A Nielsen survey found that many who need helmets and hard hats for their safety don’t realize the gear helps prevent concussions.
Americans in all walks of life need more education about concussion prevention, especially about how helmets and hard hats can help prevent such injuries. Consumer survey company Nielsen was commissioned by Mips, a helmet safety technology company, to conduct the survey. Approximately 1,000 people in the United States were surveyed, all of whom had purchased a headset within the past three years or were planning to purchase one within the next six months for the following uses: cycling, climbing, horse riding, motorcycling, skiing, snowboarding, team sports and/or safety equipment.
According to the Centers for Disease Control and Prevention (CDC), there were 64,362 traumatic brain injury (TBI-related deaths) in 2020 and 223,135 TBI-related hospitalizations in 2019, i.e. more than 611 TBI-related hospitalizations and 176 TBI-related deaths per day1. In 2020, the CDC also reported that 7% of American children experienced TBI.2and that each year in the United States, approximately 3.8 million concussions occur as a result of sports-related injuries3.
One of the most important findings of the survey is that 70% of US helmet buyers were unaware of the term “rotational movement”. Lack of understanding of rotational motion, a key driver of TBIs, appears to correlate with Americans’ helmet buying decisions; 7 out of 10 US helmet buyers did not consider helmet rotational protection at all when buying a helmet.
One of the most significant findings of the survey is that 70% of US helmet buyers are unaware of the term rotational motion. Rotational motion is one of the main contributors to head injuries. Lack of understanding of rotational motion appears to correlate with Americans’ helmet buying decisions; 7 out of 10 US helmet buyers did not consider helmet rotational protection at all when buying a helmet, according to the survey.

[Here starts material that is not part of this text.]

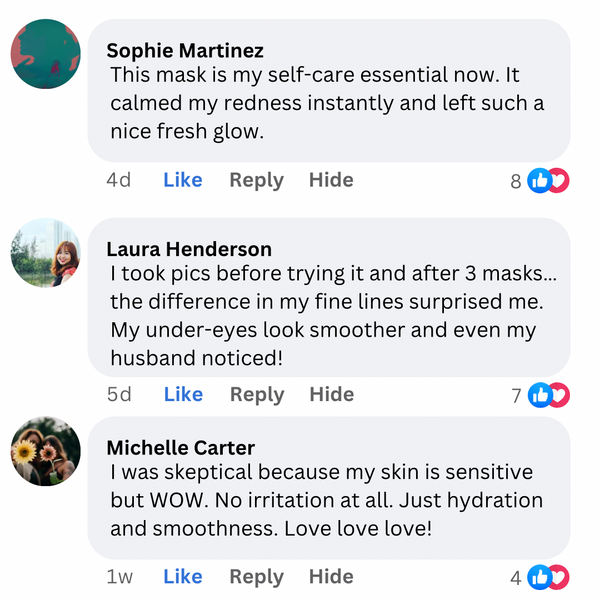The width and height of the screenshot is (600, 600).
Task: Hide Laura Henderson's comment
Action: click(331, 394)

The spinning motion is a common cause of concussions and more serious brain damage from oblique blows to the head. In most cases, when people fall while moving and hit their head, they are not hitting their head at a right 90 degree angle to the surface. Instead, people often fall and hit their heads at an angle, similar to how a tennis ball hits the ground after being hit with a racket. When someone’s head hits something at an angle, it usually exposes your head to rotational motion, which studies show can be more dangerous than linear motion.
Pioneering studies from the mid-twentieth century showed that rotational motion is a key component of certain traumatic brain injuries such as concussions and diffuse axonal damage.4,5,6. The rotational motion causes shearing of brain tissue, which can cause traumatic brain injury. After these pioneering studies, more recent studies have supported the prevalence of rotational motion in diffuse traumatic brain injury.seven,8,9,ten. Despite this evidence, today there are only two helmet testing standards that consider rotational motion (FIM and ECE22.06), both of which only apply to motorcycle helmets in the EU.

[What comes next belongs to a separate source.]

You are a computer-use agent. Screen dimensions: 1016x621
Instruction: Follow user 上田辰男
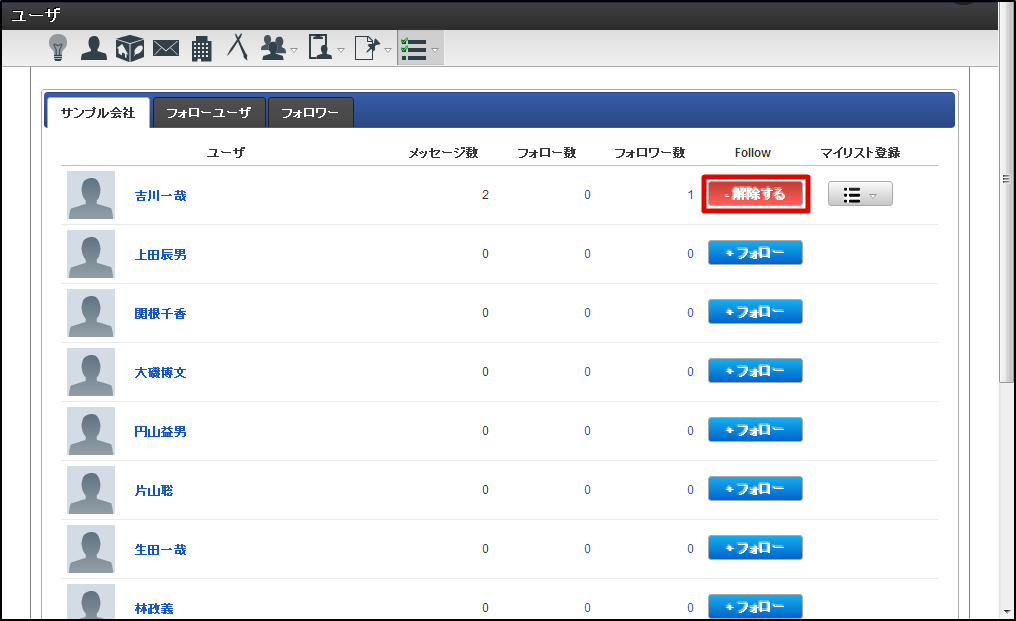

The survey also revealed that approximately 40% of US helmet buyers have suffered a concussion in the past, 60% of whom were not wearing a helmet at the time of the concussion. Additionally, comfort and fit are the most important criteria Americans consider when shopping for a helmet, followed by perceived protection against head injuries, compliance with specific safety regulations and price.

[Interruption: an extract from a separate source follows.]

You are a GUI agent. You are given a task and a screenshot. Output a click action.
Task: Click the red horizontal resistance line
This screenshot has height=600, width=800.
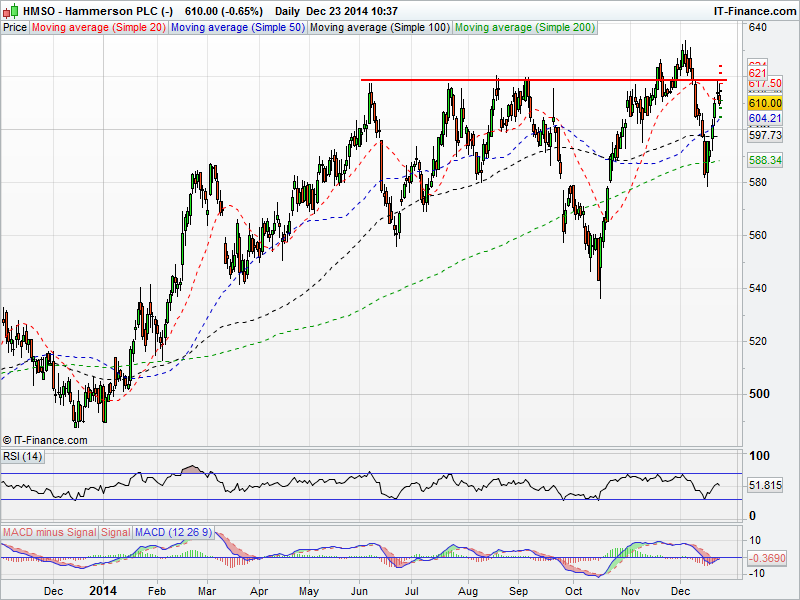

“Around the world, traumatic brain injury (TBI) is often misunderstood,” said Peter Halldin, co-founder of Mips. “Improving safety and helping to increase education around TBIs – there is nothing more important to us than this. Think of a parent for example, when buying a helmet for their child, or you’re buying a helmet for yourself or a loved one. If people don’t have relevant information, how can they make informed decisions?”